Am I the only person who totally HATES the new Dunkin' Donuts campaign? I'm sorry, I don't think even Christmas Squid is as bad of an earworm as that thing. (If you don't know about Christmas Squid, search this site for the phrase. I'm too lazy to link it up for you.)

Also as a copywriter I can't BELIEVE the awful writing. "Doing things is what I like to do." "I'm slightly more productive than I previously was". Are they trying to be funny? Are academics going to be writing papers about the genius of using ironic deconstruction to sell donuts? Because I'm not getting it. And on a pure single word sort of complaint, if there was ever an adverb to inspire you to say "eh" about a product, it's "slightly". I'm guessing they are trying to somehow wedge actual scientific statistics into song lyrics. Or they are making fun of themselves? I suppose I notice them and their product through the sheer inanity of their commercial. So I guess they did their job.


I'm probably WAY behind the times here (so what else is new), but my friend Sal posted this on our writer's newsgroup. It gets tiresome pretty quick.


Basically, you take an instrumental version of the song and add talking dictionary voices to sing the lyrics.

The link Sal posted was for "The Girl From Ipanema", which is rather long and tiresome, but has one funny line in it about three quarters of the way through. It would have been much funnier, I think, if they had continued the joke for a whole stanza, but that's just me.

So if anyone wishes to accuse me of wasting my time writing stupid stuff for eBay, I can always point to this site. I imagine downloading individual words from online talking dictionaries and piecing them together on a couple of tracks with the music behind it is pretty dull work. And while the effect is amusing for the first ten or fifteen seconds you hear it, it quickly becomes a stinky dead horse, if you get my drift.

How I Spent My Easter Vacation. By Mojo.

While everyone else was visiting family and getting Easter gifts, I spent the day doing yardwork. And not FUN yardwork, either.
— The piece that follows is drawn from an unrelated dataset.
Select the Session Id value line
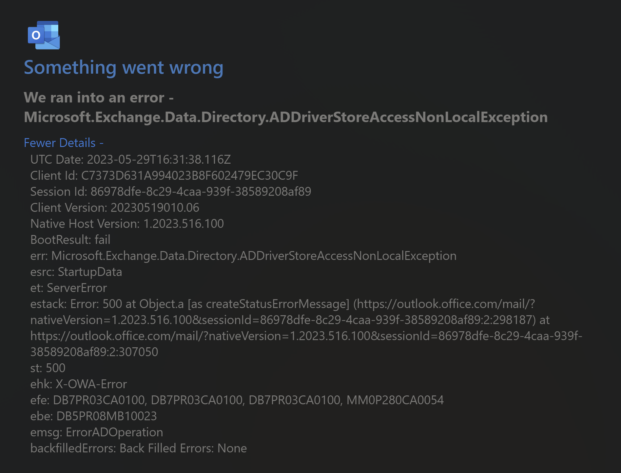The image size is (621, 473). tap(170, 191)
Two or three years ago we had a couple of acres of white pines removed. They were too close to the house, and white pines seem a particularly fragile kind of tree. Some of them were close to two feet in diameter, so I was too afraid to cut them down myself. (Chicken!) Plus when I made a rough headcount (trunkcount?), there was going to be well over 200 victims. So we wisely hired a logger who happened to be working across the street at the time to do it. For him it was a rather small job, but he was in the neighborhood, so what the hey.